For decades, we were usually depicted as criminally insane. If we were not monsters, then we were victims, dying of AIDS, tortured by unrequited love, mourning a lover who died tragically. Queer characters couldn’t just be, they had to be pathetic. Even if society did not punish them with incarceration, murder, or apathy, the universe would, some deus ex machina, a meteorite from the sky. 

Today, there are same-sex couples on the Disney Channel and in Hallmark Christmas Movies, but in 2006, the Academy could not quite give an Oscar to a film about queer love, so the Best Picture controversially went to the Paul Haggis film “Crash.” 

It is not that “Crash” was a bad film, though its exploration of racism in America has been critiqued as shallow by folks like Ta-Nehisi Coates. In fact, “Crash” might be seen as the high-point of a particular style of filmmaking that exploded in the first decade of this century, the networked narrative that tied seemingly disparate stories together. That same year, another film in the genre reached theaters, one that took as a theme the biblical story that starts this morning’s exploration of Pentecost. 

“Babel” was about an American couple on vacation in Morocco when the wife is shot. It is about the Moroccan boys who are supposed to be using the rifle to protect the goats, not to shoot tourist buses. It is about the deaf and mute daughter of the Japanese hunter who brought the rifle to Morocco. It is about the Mexican nanny, working illegally in the United States, who is caring for the children of the American couple on the bus. Most of all, it is about the many ways we fail to understand one another, with a healthy dose of the “Butterfly Effect,” where one small act has unpredictable and life-changing impacts far, far away.

Babel, tower myth not movie, is a biblical tale meant to explain diversity in a pre-scientific age that didn’t yet understand evolution, but the depiction of God isn’t exactly flattering. What sort of deity feels threatened by human ingenuity? Yet, there we are. God takes action, creating many languages so that humans cannot understand one another.

For the record, we seem more than capable of a failure to communicate even when we supposedly speak the same language.

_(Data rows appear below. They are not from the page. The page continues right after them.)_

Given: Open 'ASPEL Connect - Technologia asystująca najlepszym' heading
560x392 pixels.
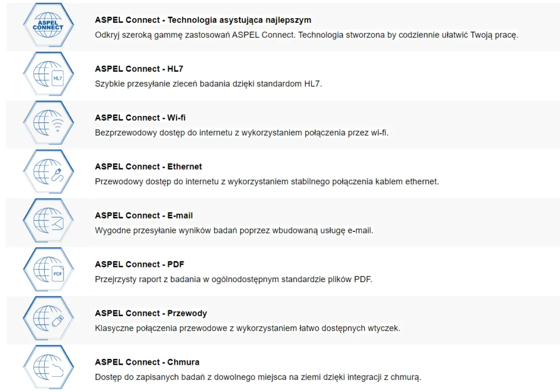Looking at the screenshot, I should 203,20.
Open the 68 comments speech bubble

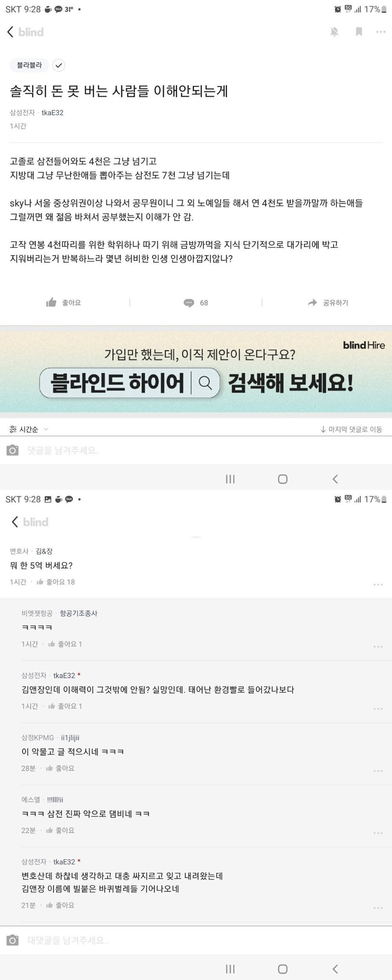point(196,303)
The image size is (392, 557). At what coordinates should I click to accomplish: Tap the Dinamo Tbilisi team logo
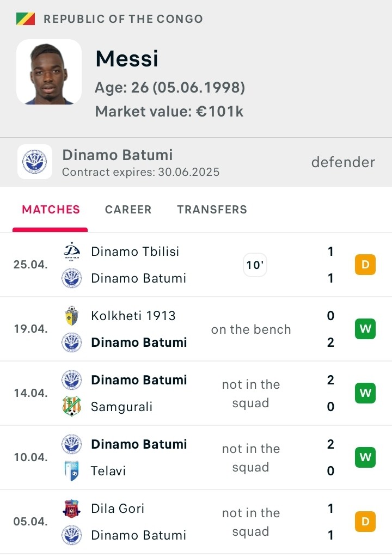(72, 252)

Pentecost is the anti-Babel. At that ancient construction site, God made language an obstacle to communication, and therefore to cooperation. At Pentecost, the Holy Spirit does the opposite, enables communication despite language barriers. 

Jerusalem and the Second Temple were still the center of their religious life, but the Jewish Diaspora was already a thing, for some fled the Babylonian conquest to places like Egypt, while others never returned from the captivity, and the eastern Mediterranean was connected, commercial, and cosmopolitan. Though everyone in today’s reading is identified as a Jew, communication occurs in many languages. 

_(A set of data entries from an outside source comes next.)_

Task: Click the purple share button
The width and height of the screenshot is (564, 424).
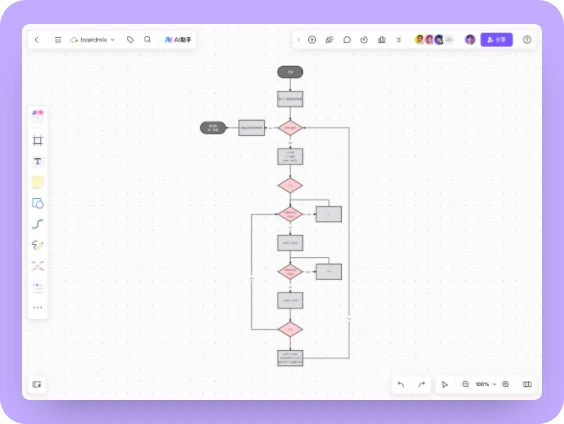Action: (496, 40)
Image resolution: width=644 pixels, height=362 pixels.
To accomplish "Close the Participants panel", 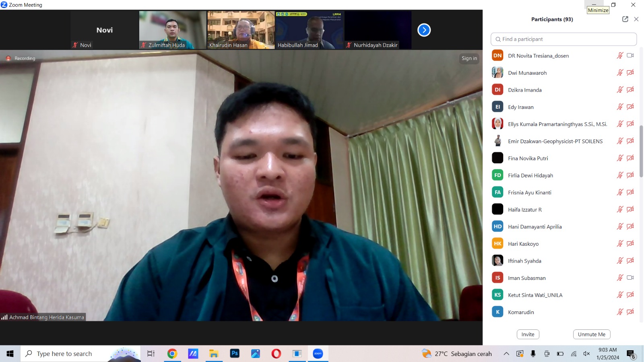I will pyautogui.click(x=636, y=19).
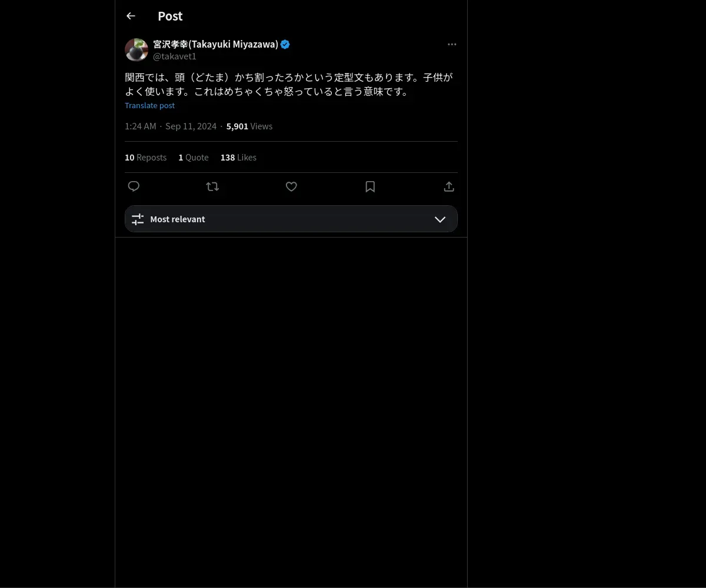The height and width of the screenshot is (588, 706).
Task: Share the post via upload icon
Action: click(449, 186)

And it might be worth noting that the text says this diverse crowd gathered outside of the house heard them speaking different languages. Now, the “Twelve (male) Apostles” were invented after the execution of Jesus to reflect the twelve tribes of Israel, but within the context of that story, the context in which Luke operates, there should only be eleven men in that room, yet the text seems to point to more than eleven languages and dialects, which makes me wonder if the magic happens at the speaking, or if the magic is in the hearing. 

I am very inclined to believe the latter, that the most powerful work the Holy Spirit does is not supercharging our speaking, but is instead perfecting our listening.

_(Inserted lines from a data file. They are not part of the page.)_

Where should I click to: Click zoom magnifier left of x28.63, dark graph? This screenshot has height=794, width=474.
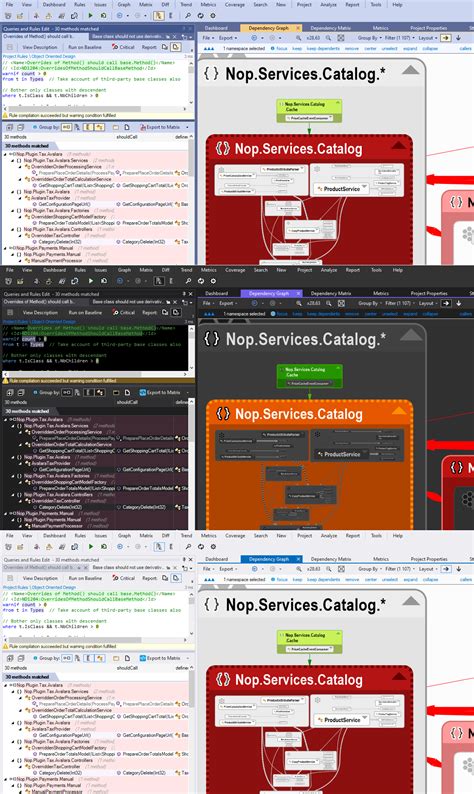pos(299,303)
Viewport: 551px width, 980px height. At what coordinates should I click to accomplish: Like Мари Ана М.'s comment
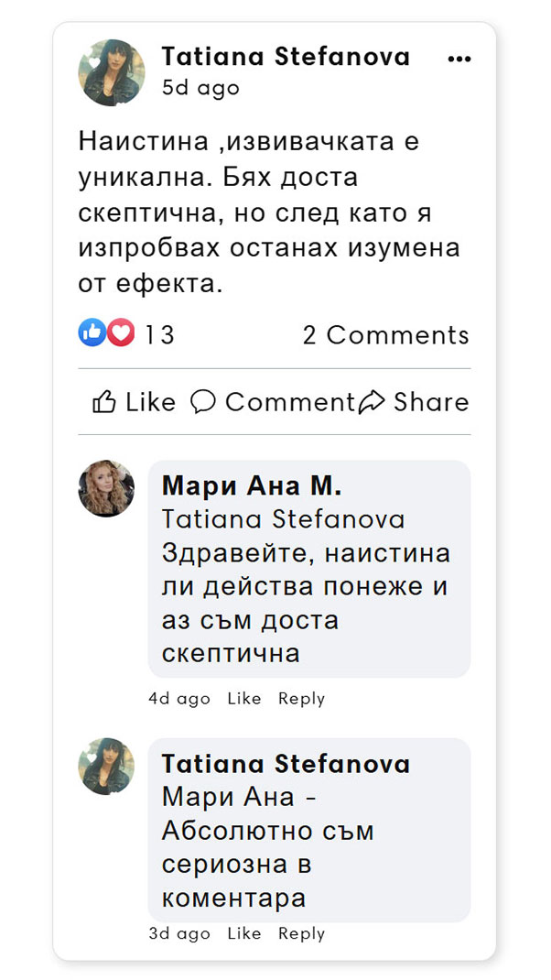click(243, 699)
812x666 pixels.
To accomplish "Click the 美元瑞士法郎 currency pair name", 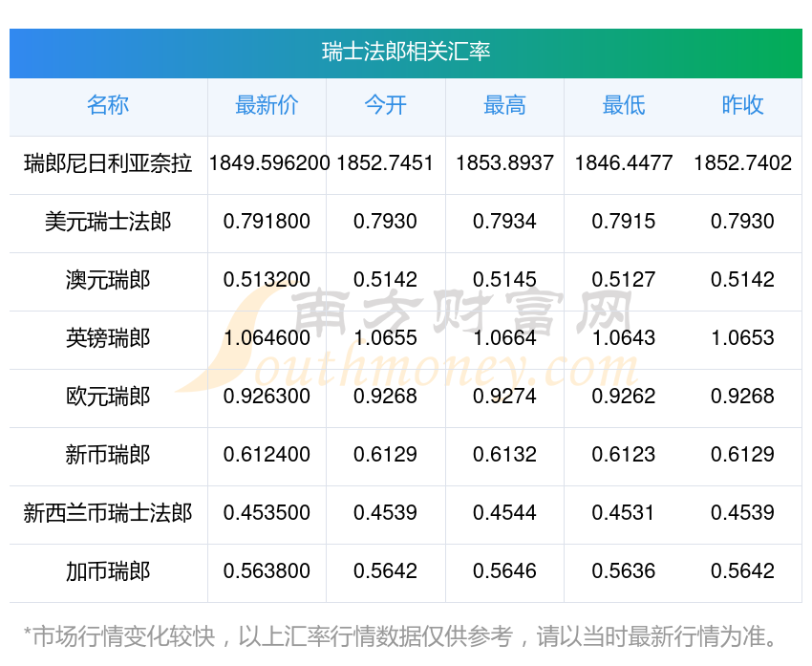I will pos(108,222).
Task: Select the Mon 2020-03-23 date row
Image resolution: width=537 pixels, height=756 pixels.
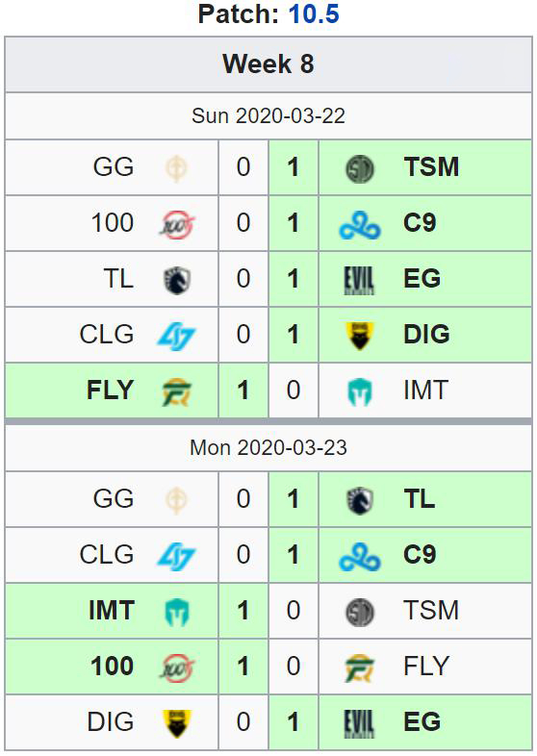Action: point(269,448)
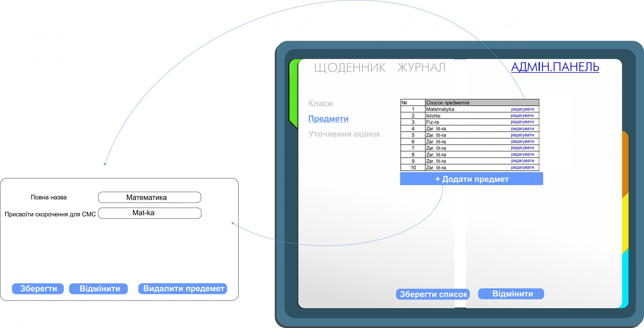Open the ЩОДЕННИК tab

click(x=350, y=68)
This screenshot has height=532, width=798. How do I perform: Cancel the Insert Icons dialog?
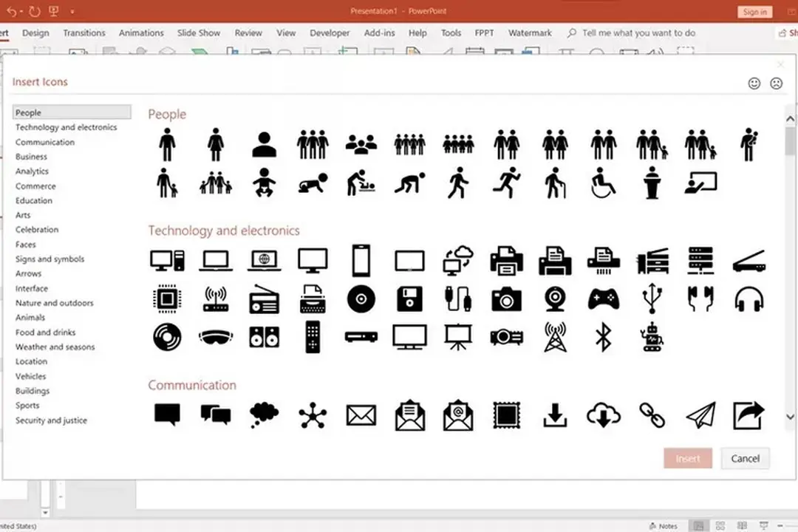point(745,458)
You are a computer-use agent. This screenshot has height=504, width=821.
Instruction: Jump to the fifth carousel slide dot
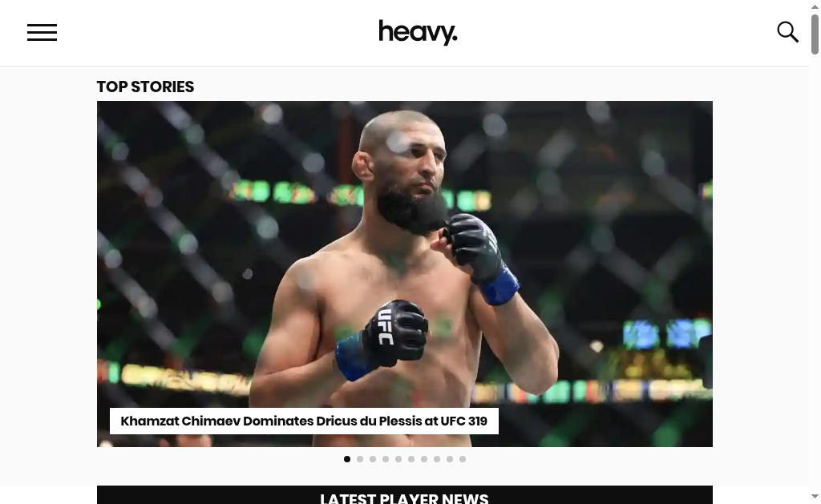398,459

And Pentecost as anti-Babel isn’t even the most remarkable thing about this story.

Scholars have a pretty good idea when and how the Torah was formed, and no, Moses didn’t write it on the mountain. 

A very early layer was a combination of a text from Judah, the southern kingdom, and one from Israel, the northern kingdom. In the southern kingdom text, God is depicted as embodied, something you can still see if you re-read Genesis 2, God molding clay into human form and blowing life into its lungs, God later physically shutting the door on the ark that would save Noah, his family, and his menagerie from the flood. In the Exodus story, God no longer has a human form, but is still localized, a divine fire in a bush that is not consumed, a pillar of smoke and fire leading the escaped slaves across the desert. 

They would imagine that God was wherever the other Ark was, the Ark of the Covenant, with some ancient texts describing the Ark as the “footstool of God.” When they built the Temple of Solomon, they understood God to be present in that Temple, leaving to the east when it was destroyed. By the time of the Second Temple, by the time of Jesus, God was understood to be present specifically in the “holy of holies,” the innermost chamber of the Temple that was only entered by the High Priest. 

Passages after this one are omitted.